朝日新聞デジタル:「ドラマは録画」くっきり 再生率が視聴率上回る例も – カルチャー

CMは見てもらえない

そのような中で、いまだに放送業界は録画機器に対して規制することを当然のように思っている(ダビング10-wikipedia)。この理由は著作権の保護となっているが、要するにCMから得られる広告料が重要なのである。録画が増えてくると広告をスキップされる可能性が高くなるため、広告を出す意味を問いたくなるのは当然だろう。加えて、最近では、インターネット広告などの台頭によってテレビCMのプレミア感が大幅に薄れた。そのため、価格は下落し、広告枠すら埋まらない状況になってきた。結果としてテレビショッピングや番組内で別番組の宣伝をする、CM枠で番組を宣伝する、などが増えている。

CMの戦略を変えるべき

私はCMと番組とを分けて放送する時代は終わったと考えている。それよりは、インターネット動画(たとえばyoutube)のように、番組内に広告枠を増やすほうが良い。これによって、CMをスキップすることはできなくなるし、番組のファンなどはCM枠が邪魔で耐えられずにDVDやBDを買い求めるようになるだろう。

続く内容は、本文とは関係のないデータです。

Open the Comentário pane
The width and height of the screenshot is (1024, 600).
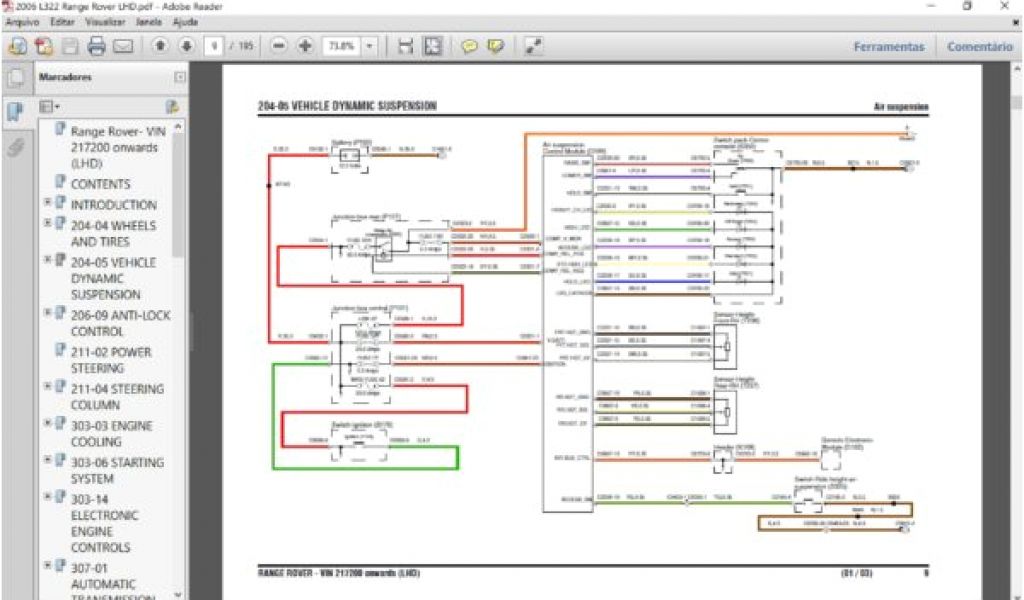point(979,46)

さらに言えば、家電業界には新しいCMの表示方法に対応したTVを作ってもらうと良い。例えば、CMを字幕と同じように表示し、操作をすることで一定時間広告を消すことができるようなシステムを組み込むと良い。そうすれば、ただ単に表示するだけでなく、広告が見たければその場で見られるような、より自然なインタラクションができる広告にできる。

放送は見る人のためにある

放送業界を維持するために、収益が重要なのは間違いない。しかし、収益の源は「視聴者が見てくれること」なのであって、広告料はその副産物でしかない。つまり、視聴者が見てくれること、見たいと思うものをそもそも提供しなければ、どんなことをしても満足に収益を得ることは難しいだろう。それどころか、huluのような破壊的なビジネスにシェアを奪われ、衰退することになる。

儲かっている業界ほど変化すべき

放送業界に限らず、一度エコシステムを上手く構築できてしまった組織は変化を拒むようになる。ゆえに、直接の顧客だけでなく、時代によって変化する人々の振る舞いをよく観察し、自分達が変わるタイミングを見逃さないようすることが重要である。しかし、それは時代に合わせてベンチャーを立ち上げるよりもタフであるから、自分の労力を会社を変えることに使うか、自分が外に飛び出すことに使うかは、よく考えたいところである。